Aparte de Juan Manuel Santos, en los últimos días han aparecido “defensores de oficio” de los empresarios, entre los que cabe mencionar al vicepresidente de la República, Vargas Lleras, quien manifestó su preocupación por los probables excesos de la justicia transicional que llevan a que los tribunales especiales cometan arbitrariedades contra “civiles y empresarios”. Entre esos defensores de oficio, que no hablan gratis pues siempre cobran por sus servicios, se encuentra el nuevo Fiscal General de la Nación, Néstor Humberto Martínez, quien indicó: “La realidad es que la gran mayoría de los empresarios fueron víctimas de la extorsión de las FARC y de los paras. Quienes hayan sido víctimas en medio de la guerra no tienen deudas con la justicia. Por ello, no tienen que comparecer ante la Jurisdicción Especial para la paz, como lo dice el acuerdo y tampoco ante la Fiscalía General de la Nación”. Es decir que este individuo ya sabe de antemano qué sucedió y quiénes fueron los responsables. No por azar, su labor se ha centrado en lavar la imagen de grandes grupos económicos, tales como los cacaos Ardila Lulle, Sarmiento Angulo, y el Grupo Gilinski, entre otros.

Lo que se pretende es que los crímenes de los financiadores de la guerra queden en la completa impunidad y no se conozca ni una parte de los numerosos delitos de que son responsables. No cabe lugar para preguntarse sobre los culpables corporativos del asesinato de tres mil sindicalistas, entre los que se encuentran transnacionales del banano (La Chiquita Brands), del carbón (La Drumond), y de las bebidas y alimentos (Coca-Cola y Nestlé). Tampoco se debe averiguar ni dar a conocer los nombres de los “ilustres empresarios” que se han beneficiado con el despojo de millones de hectáreas de tierras –y la expulsión de millones de campesinos y la muerte de otros miles–, entre los que se encuentran las empresas del azúcar, de la palma aceitera, del banano, los ganaderos, y los bancos y grupos financieros.

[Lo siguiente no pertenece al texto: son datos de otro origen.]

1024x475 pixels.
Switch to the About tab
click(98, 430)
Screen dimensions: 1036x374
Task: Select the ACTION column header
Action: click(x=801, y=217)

Mucho menos debe preguntarse sobre las empresas mineras y sus socios locales, que han destruido ecosistemas y han expulsado de sus territorios a indígenas, afrodescendientes y campesinos a lo largo y ancho del país, empresas entre las que se encuentran la Pacific Rubiales o la Anglo Gold Ashanti.

Para que no se conozca ni siquiera una parte de la verdad sobre la participación directa de los empresarios en el conflicto interno de nuestro país es que se está organizando esa campaña de auto-victimización, en donde los que han financiado y armado ejércitos paraestatales, ahora aparecen como unos mansos e indefensos corderos, que no rompen ni un plato. Por eso, el temor a la verdad que tienen los empresarios, los periodistas de los grandes medios (como RCN, de propiedad de Ardila Lulle, una de cuyas empresas, Postobón, fuera denunciada en el 2007 por Salvatore Mancuso de darle contribuciones económicas a los paramilitares de la Costa Atlántica) y todos los políticos ligados a esos “prósperos y patrióticos empresarios”. No sorprende, en ese sentido, el cinismo del presidente de la Anif -Asociación Nacional de Entidades Financieras-, Bruce Mac Master, quien aseguró que “no podemos llamarnos a equívocos, no puede haber juegos políticos que pretendan convertir las víctimas en victimarios”.

Razón tenía Bertolt Brecht cuando decía que "con la guerra aumentan las propiedades de los hacendados, aumenta la miseria de los miserables, aumentan los discursos del general, y crece el silencio de los hombres".